Consolation à Marcia, traduction sur Remacle.org :
XVII, 4 : le tyran Denys recrutera mâles et femelles pour assouvir son désir ; ce sera peu que de prendre part à deux accouplements en même temps. [Probablement une extrapolation].

De la providence, traduction J. Baillard, Paris : Hachette; 1861 :
V, 3 : Eh bien quoi ? Il est donc injuste que des braves prennent les armes, veillent la nuit dans les camps, et couverts de blessures et d’appareils se tiennent debout sur la tranchée, tandis que, dans la ville, des eunuques, des débauchés de profession vivent en pleine sécurité ? [" At iniquum est virum bonum debilitari aut configi aut alligari, malos integris corporibus solutos ac delicatos incedere." Quid porro ? Non est iniquum fortes viros arma sumere et in castris pernoctare et pro vallo obligatis stare vulneribus, interim in urbe securos esse percisos et professos impudicitiam ? Quid porro ? Non est iniquum no- bilissimas virgines ad sacra facienda noctibus excitari, altissimo somno inquinatas frui ?].
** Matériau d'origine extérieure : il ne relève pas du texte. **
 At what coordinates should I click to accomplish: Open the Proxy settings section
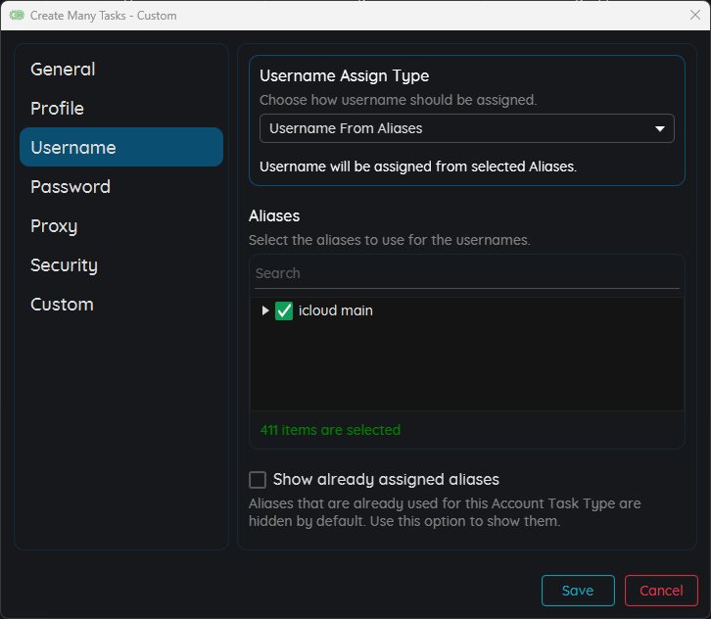point(54,226)
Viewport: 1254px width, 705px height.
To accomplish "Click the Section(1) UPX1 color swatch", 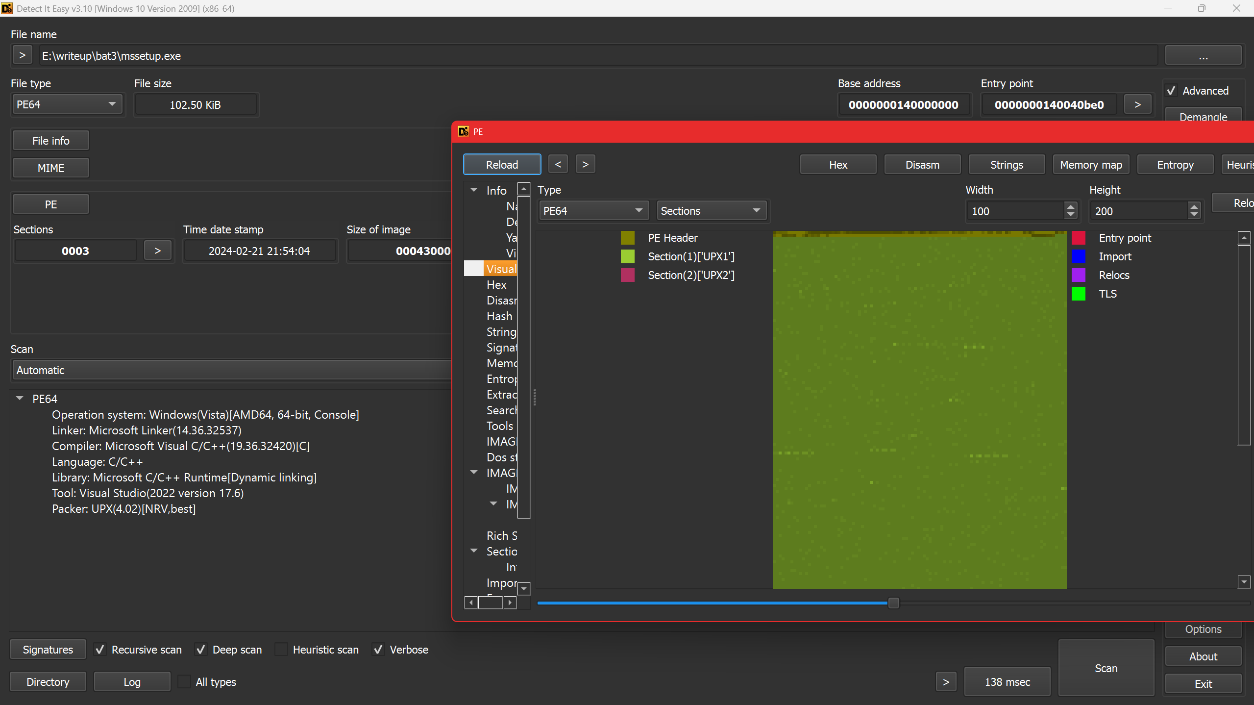I will point(628,256).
Lettres à Lucilius [Ad Lucilium Epistulae Moralescorrespondance parfois crue fictive], CUF, LCL ; traduction d'extraits par Pierre Miscevic/Pocket/1990, avec dossier. Texte latin sur Perseus :
XXXV, 1 : celui qui aime n'est pas toujours un ami ;
XLVII, 7 : un autre esclave, qui sert le vin, doit se parer comme une femme, s'évertue à démentir son âge [...] glabre, il se rase ou s'épile [...] dans la chambre, c'est un jules, dans la salle à manger, c'est un garçon [Alius vini minister in muliebrem modum ornatus cum aetate luctatur ; non potest effugere pueritiam, retrahitur, iamque militari habitu glaber retritis pilis aut penitus evulsis tota nocte pervigilat, quam inter ebrietatem domini ac libidinem dividit et in cubiculo vir, in convivio puer est.] ;
XLIX, 12 : double pudicité, celle qui est abstinence du corps d'un autre, et celle qui ménage le sien [cité par C. A. Williams] ;
LII, 12 : l'impudique est dénoncé par sa démarche, un mouvement de la main, parfois une simple répartie, le fait de ramener un doigt à sa tête, une façon de couler le regard ;
LXVI, 53 : me faire masser par des esclaves prêts à se prostituer [exolètes], me faire pétrir les doigts par un homme travesti en courtisane [muliercula] ;
XCV, 21, 24 : bataillons de garçons [puerorum] qui au bout du festin passent dans la chambre ; troupes d'exolètes à la peau douce ;
XCVII, 2 : stupre exigé des adolescents nobles [allusion au procès de Clodius en -61 ; cf Cicéron] ; XCIX, 13 : impudicités mutuelles de certains hommes ;
CI, 15 : des hommes livrent volontairement leurs fils [liberos] au stupre ;
CXIV, 3 : si un homme est efféminé, on peut reconnaître sa mollesse à sa démarche [Si ille effeminatus est, in ipso incessu adparere mollitiam];
CXIV, 4 : on sait comment Mécène marchait, combien il était délicat [Quomodo Maecenas vixerit notius est, quam ut narrari nunc debeat, quomodo ambulaverit, quam delicatus fuerit, quam cupierit videri, quam vitia sua latere noluerit.] ;
CXIV, 6 : " Lui qui, au plus fort du fracas des guerres civiles, quand la ville inquiète était en armes, s'avançait en public escorté de deux eunuques, qui étaient encore plus virils que lui. Lui qui épousa mille femmes, bien qu'il n'en posséda qu'une (1). [Hunc esse, cui tunc maxime civilibus bellis strepentibus et sollicita urbe et armata comitatus hic fuerit in publico spadones duo, magis tamen viri quam ipse ? Hunc esse, qui uxorem milliens duxi, cum unam habuerit ?
1. Note de Pierre Miscevic : " Térentia avec qui il entretenait des relations orageuses. Mais Mécène semble avoir été davantage porté sur les garçons. "]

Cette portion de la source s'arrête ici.